*WORK REQUEST*
For the entries that follow, count the lines containing the string "resolution" and write only the number.
*** Opening DATA SECTION ***
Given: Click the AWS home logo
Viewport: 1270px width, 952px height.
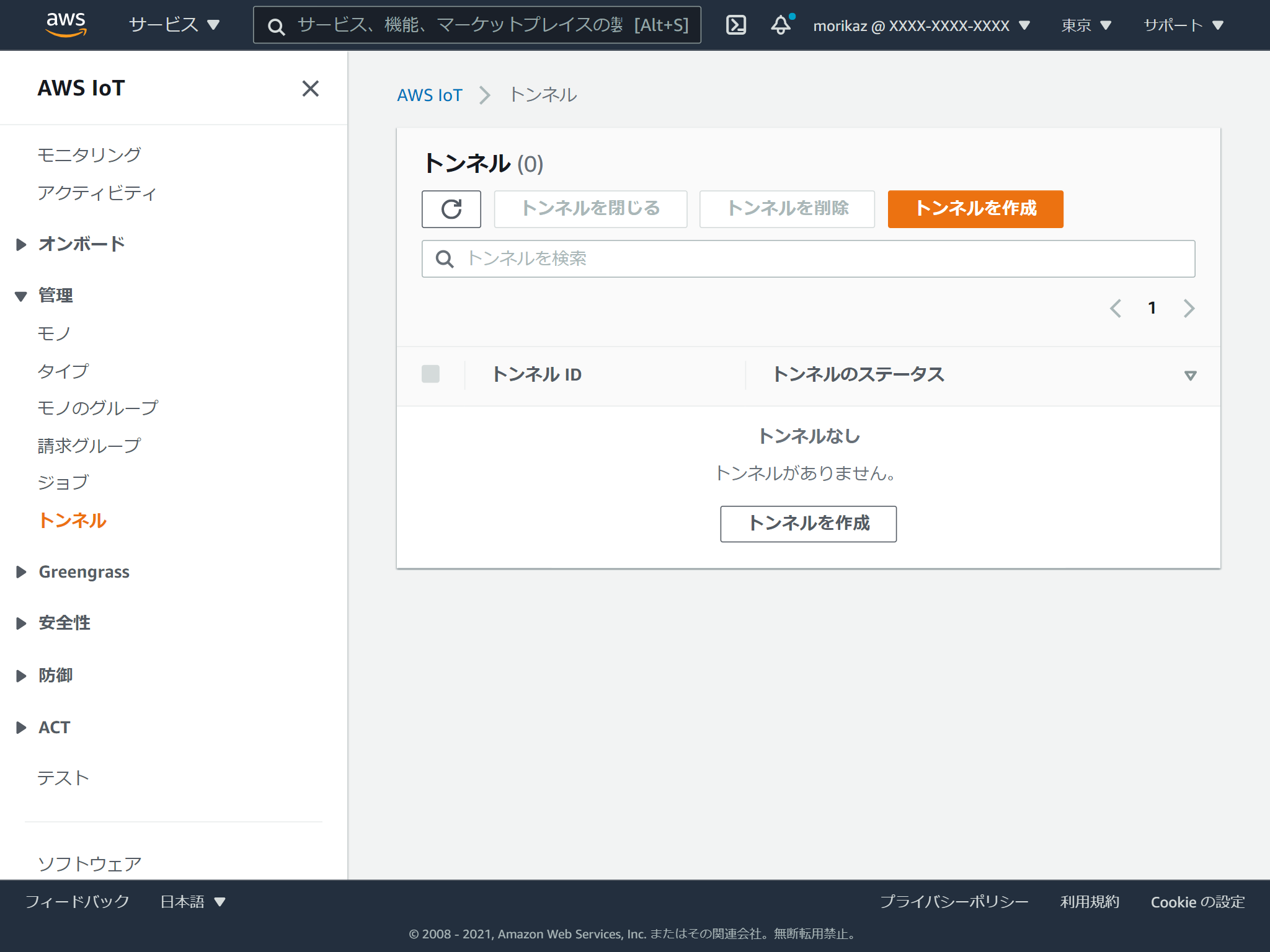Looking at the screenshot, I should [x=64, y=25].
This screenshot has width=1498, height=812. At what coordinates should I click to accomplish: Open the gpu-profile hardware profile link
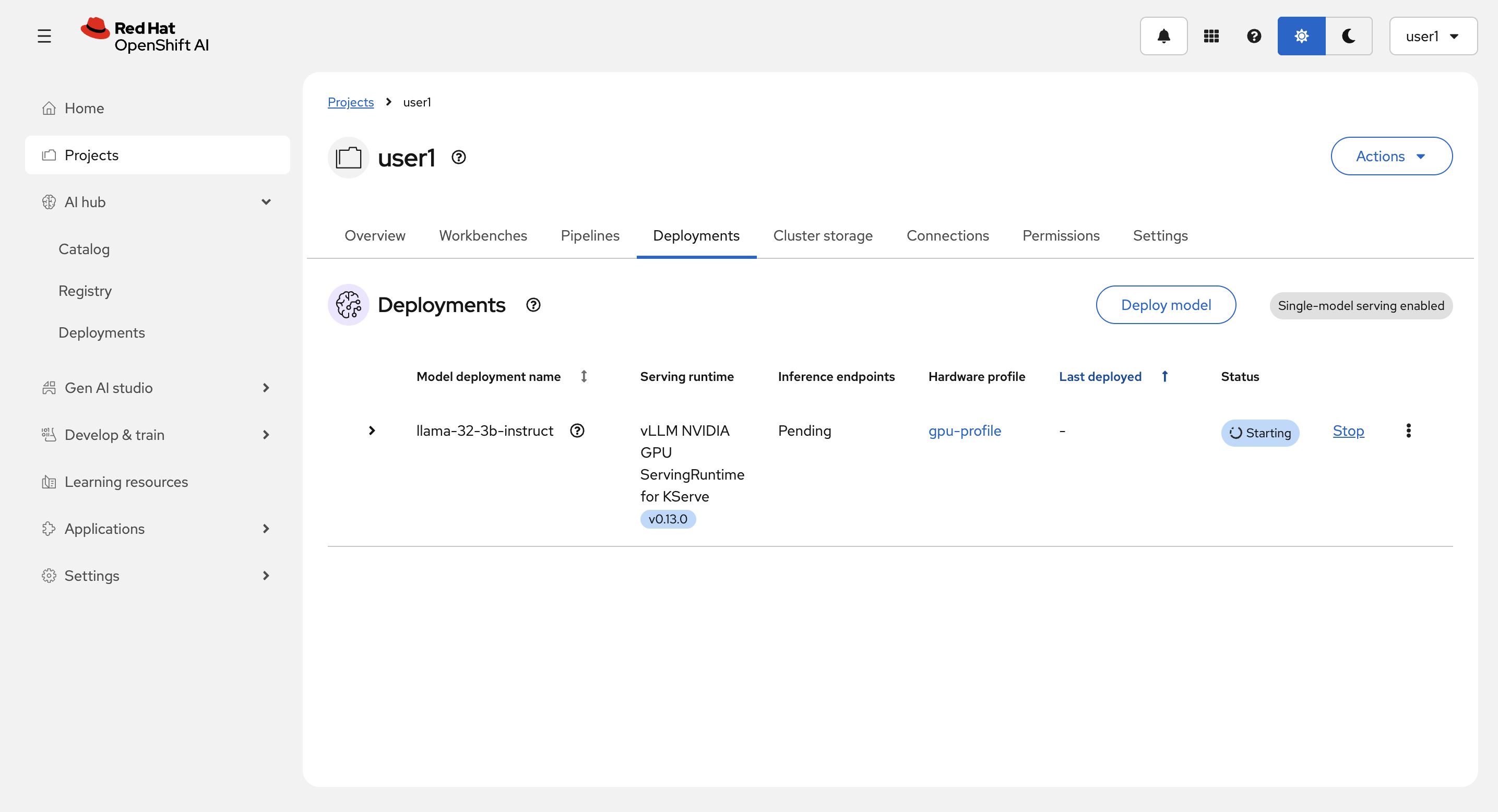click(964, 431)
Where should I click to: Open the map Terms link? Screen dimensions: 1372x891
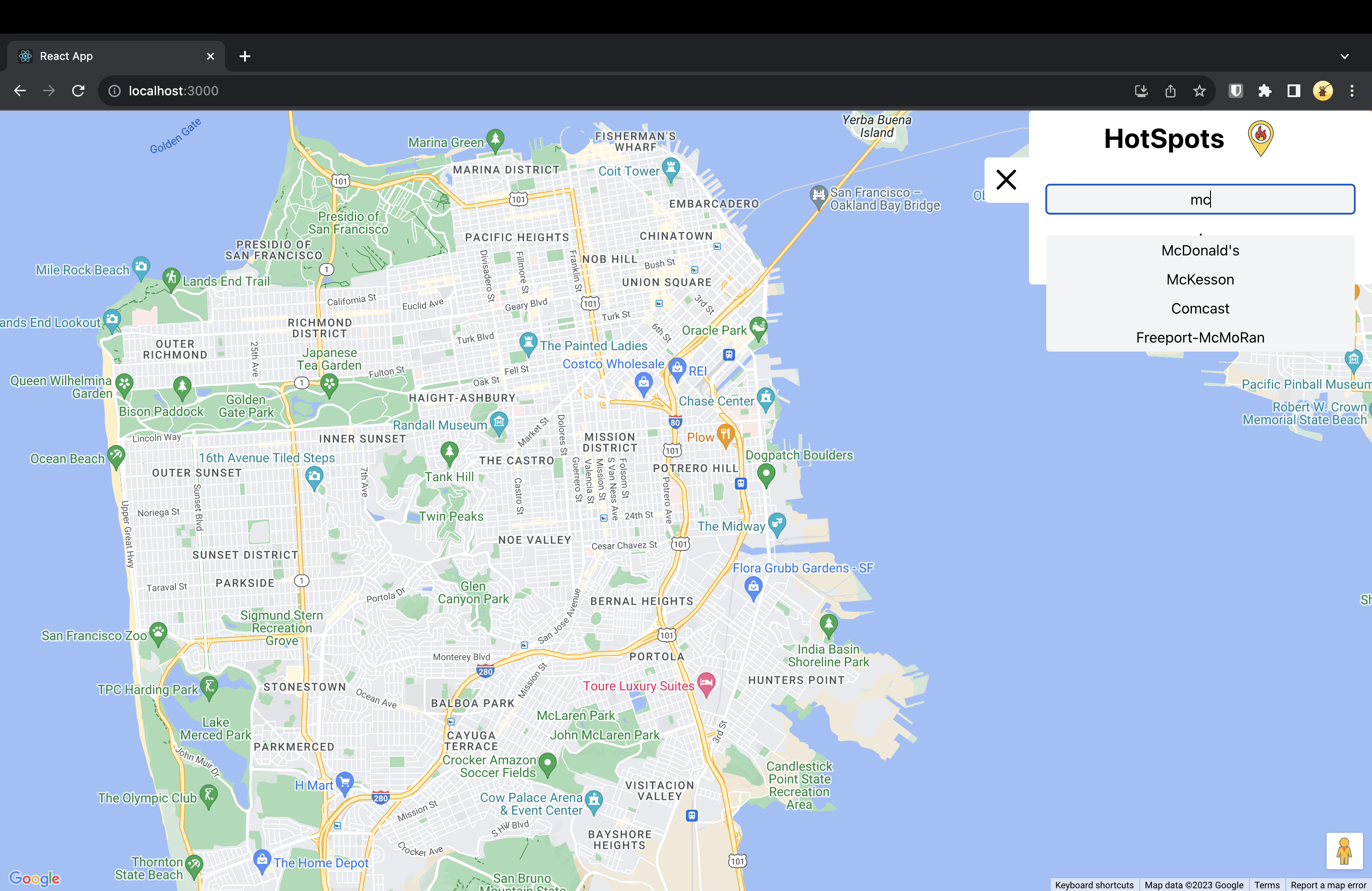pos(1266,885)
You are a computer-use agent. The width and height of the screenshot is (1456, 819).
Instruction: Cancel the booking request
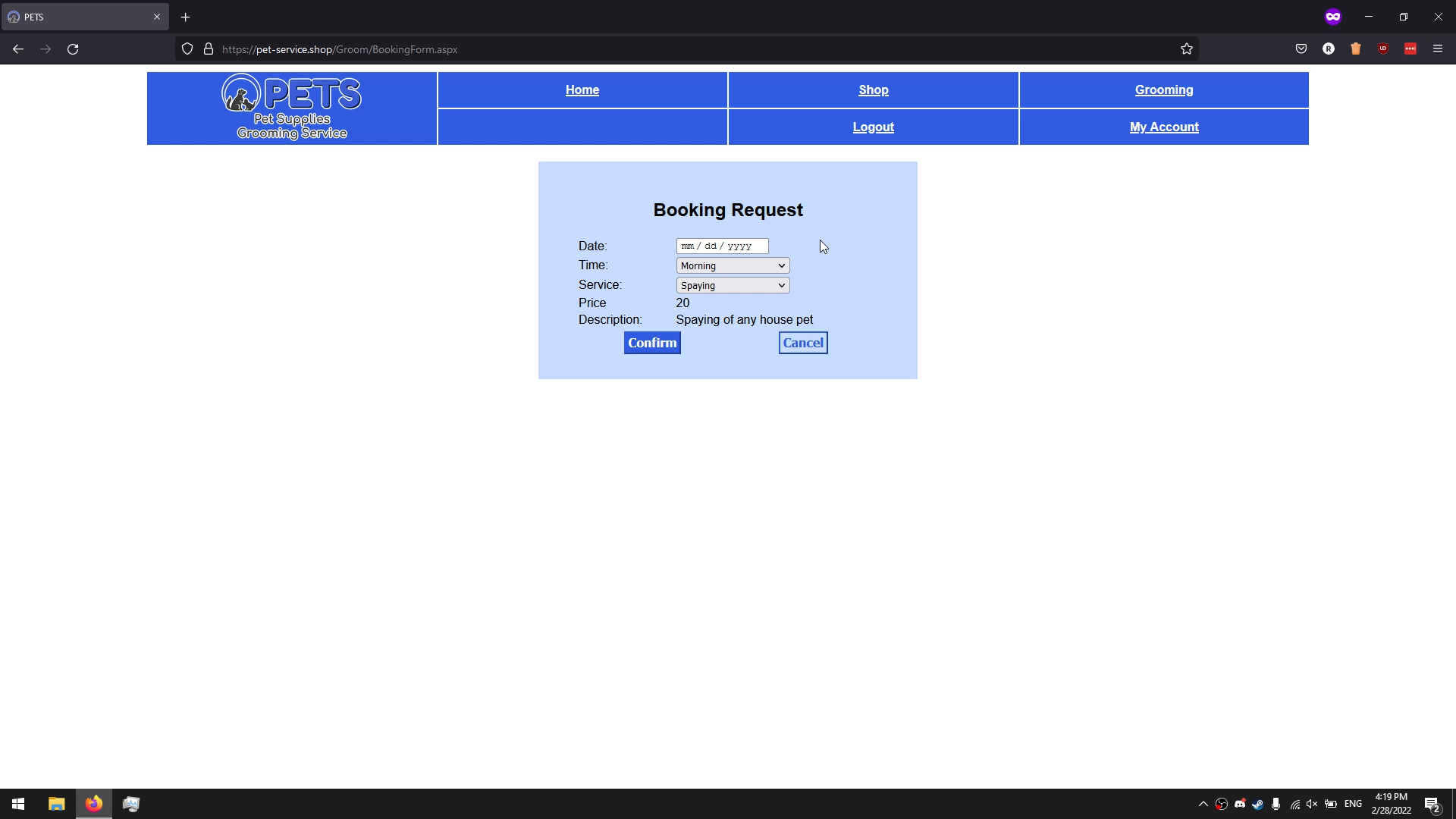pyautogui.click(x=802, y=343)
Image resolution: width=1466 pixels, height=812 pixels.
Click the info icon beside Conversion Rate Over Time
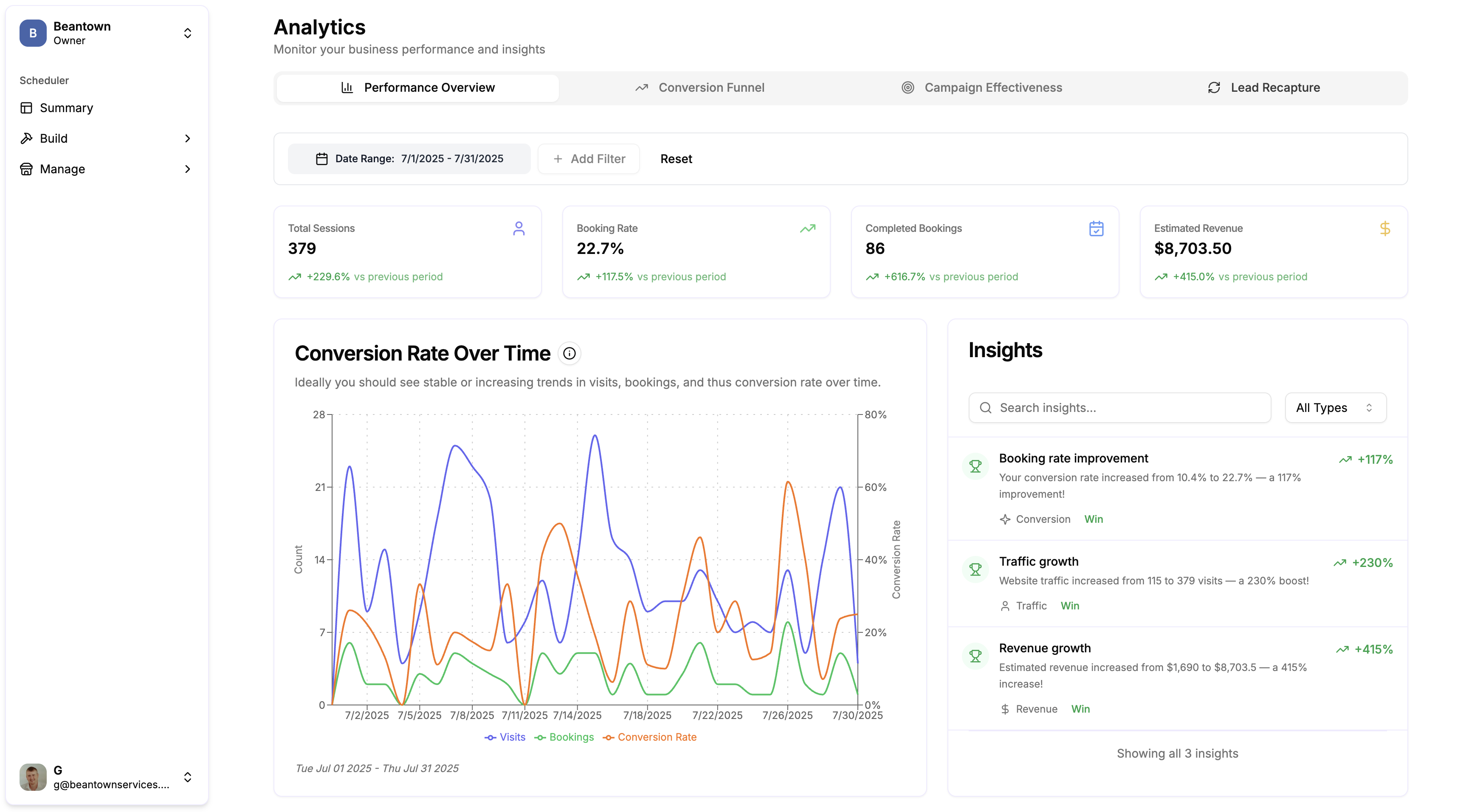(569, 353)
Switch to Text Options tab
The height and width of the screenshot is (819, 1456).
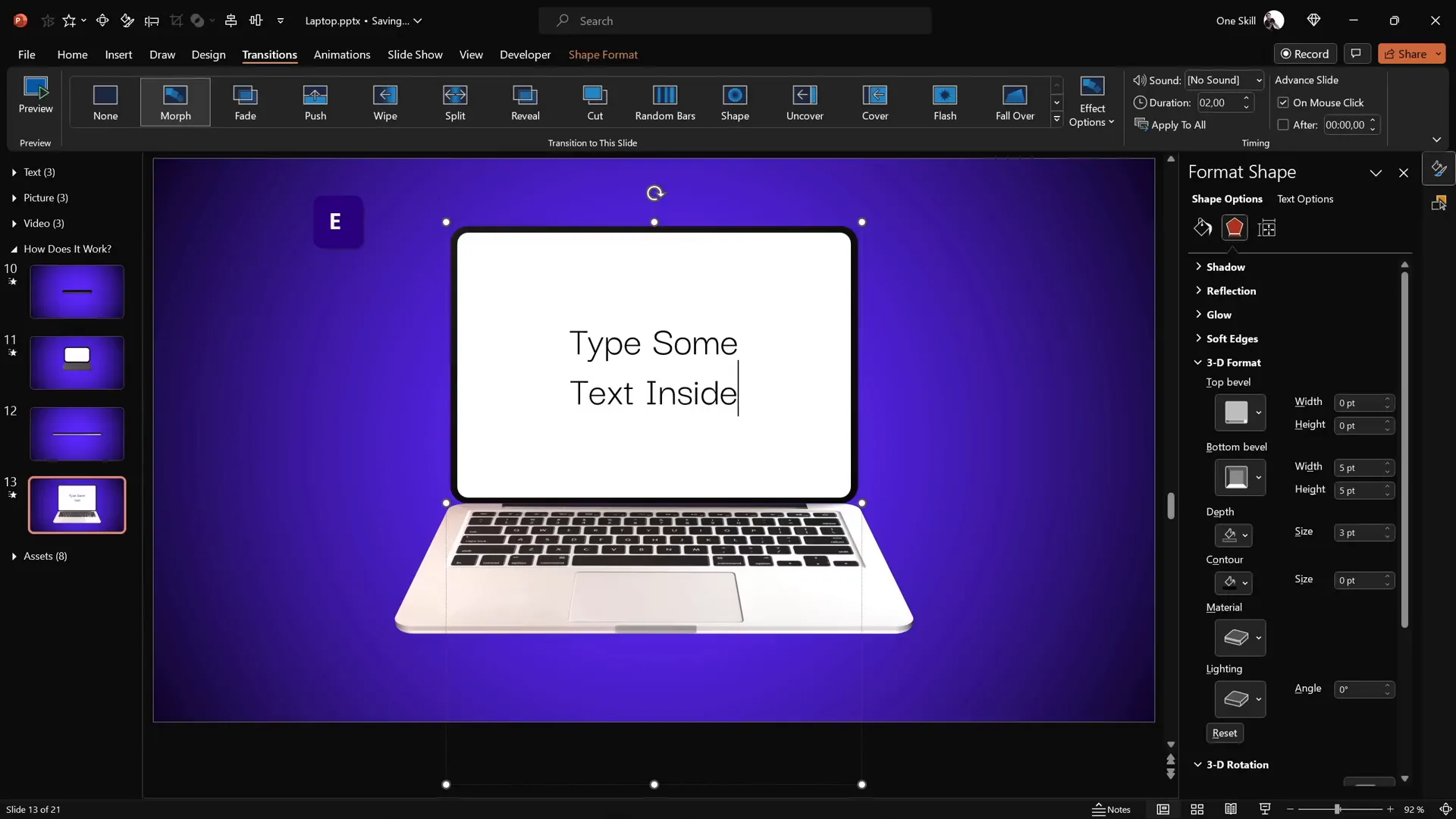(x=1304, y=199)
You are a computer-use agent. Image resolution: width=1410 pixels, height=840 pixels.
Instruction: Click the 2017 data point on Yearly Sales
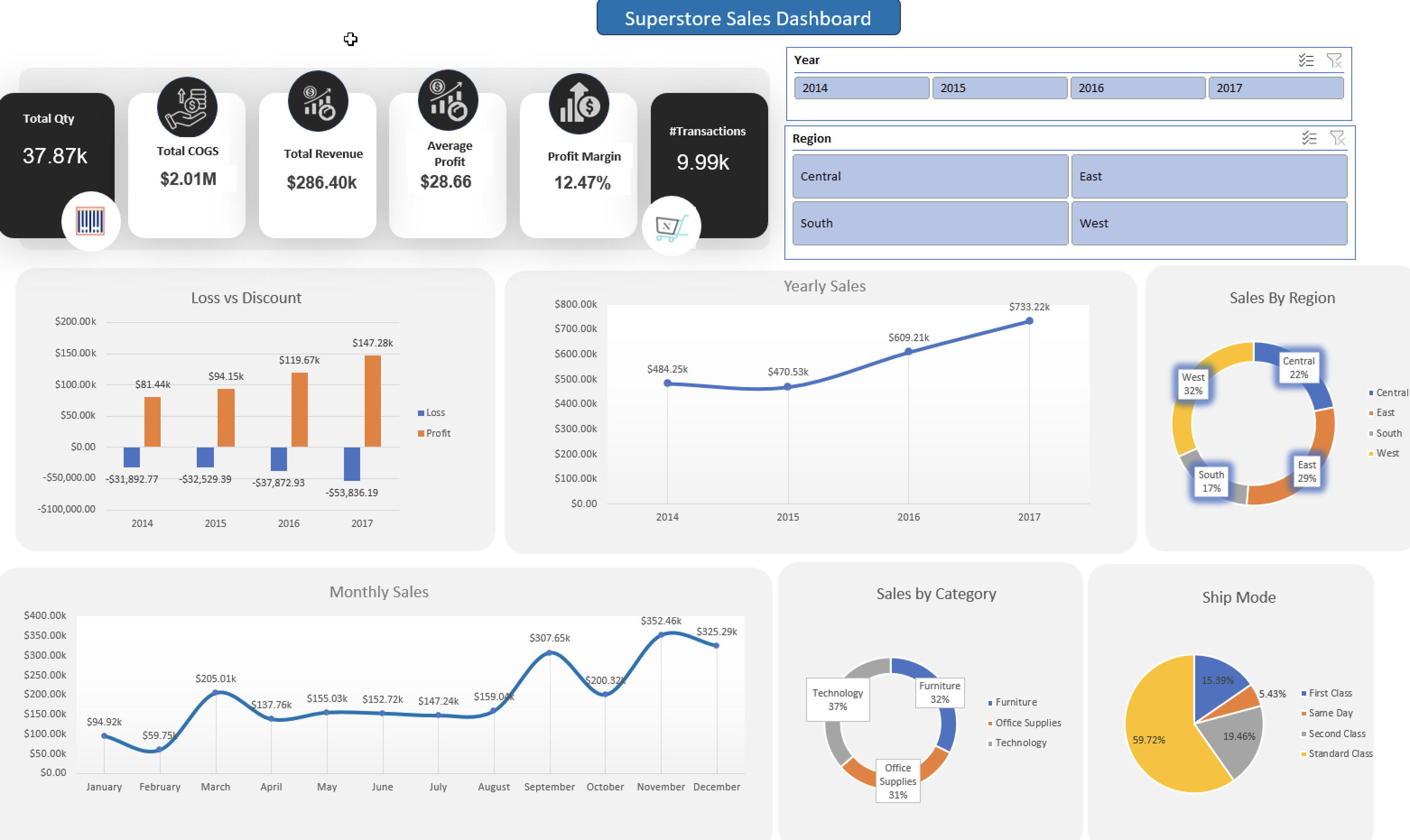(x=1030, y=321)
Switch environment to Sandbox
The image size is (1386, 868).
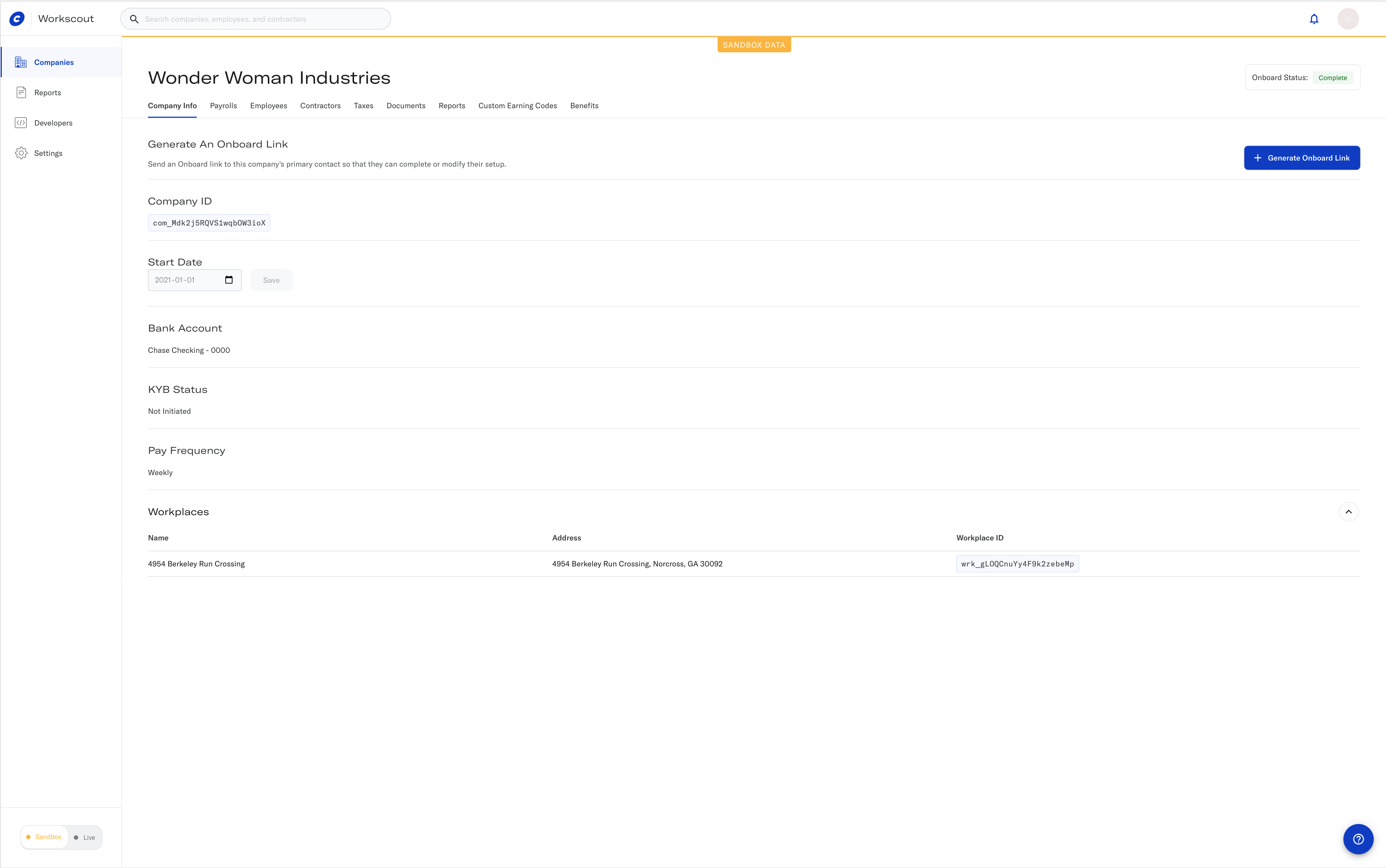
*** Closing DATA SECTION ***
*RESULT*
2